Aaah alright, you mean different options in init and instance that have the same name. Maybe we can be more explicit and pass not only a set of options to respect but 2, one for init and another one for instance. That way we can crate the key instance like

ConfigSetCacheKey(check, init_config_options=["some_option"], instance_options=["other"])

This would remove the uncertainty. What do you think?

I have update the ConfigSet to explicitely require which options the developer wants to monitor.

datadog_checks_base/datadog_checks/base/utils/cache_key/config_set.py

datadog_checks_base/datadog_checks/base/utils/cache_key/manager.py

ofek

A few more things, I'll take a look again tomorrow!
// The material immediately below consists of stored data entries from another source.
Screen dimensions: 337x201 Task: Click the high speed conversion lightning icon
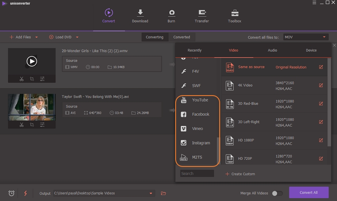point(25,193)
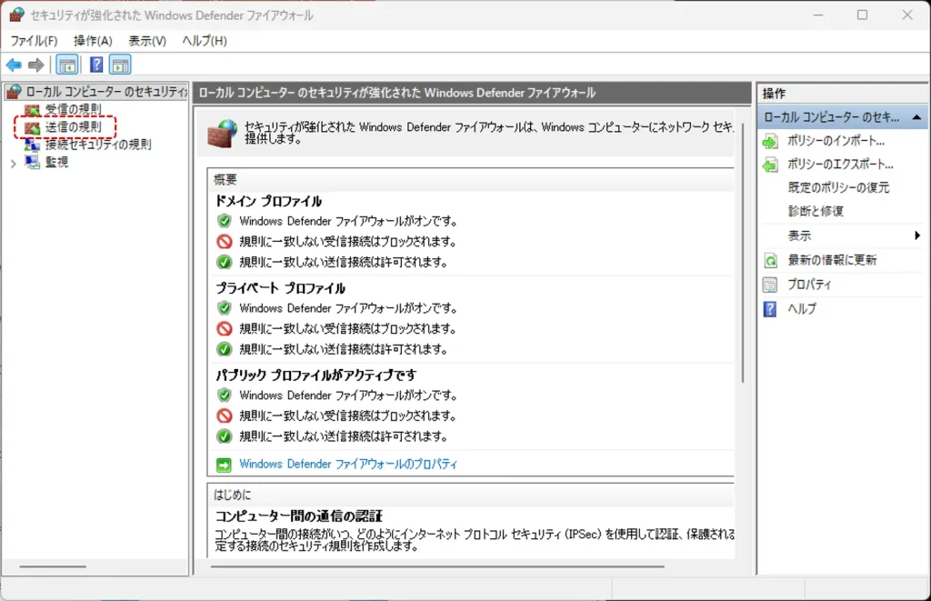The image size is (931, 601).
Task: Open the ファイル(F) menu
Action: pyautogui.click(x=34, y=41)
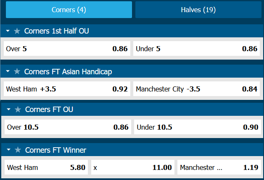
Task: Mark Corners FT OU as favorite
Action: (x=18, y=110)
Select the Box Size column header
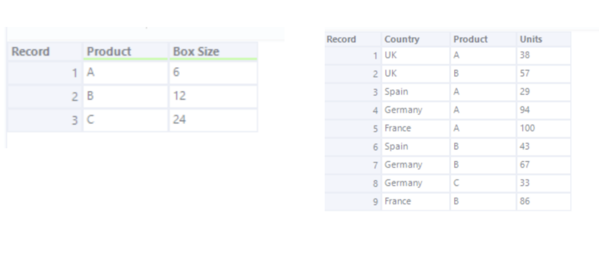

ofek · 2025-09-11T17:27:41Z

datadog_checks_base/datadog_checks/base/checks/base.py

@@ -1094,7 +1107,7 @@ def read_persistent_cache(self, key):
            key (str):
                the key to retrieve
        """
-        return datadog_agent.read_persistent_cache(self._persistent_cache_id(key))
+        return datadog_agent.read_persistent_cache(key)


This is still a breaking change.

Oh man... true. I was focused on the behavior of interacting with these methods through the send_log method and get_log_cursor method but this side effect means that anyone using the write or read method to the persistent cache using their own key would have this broken.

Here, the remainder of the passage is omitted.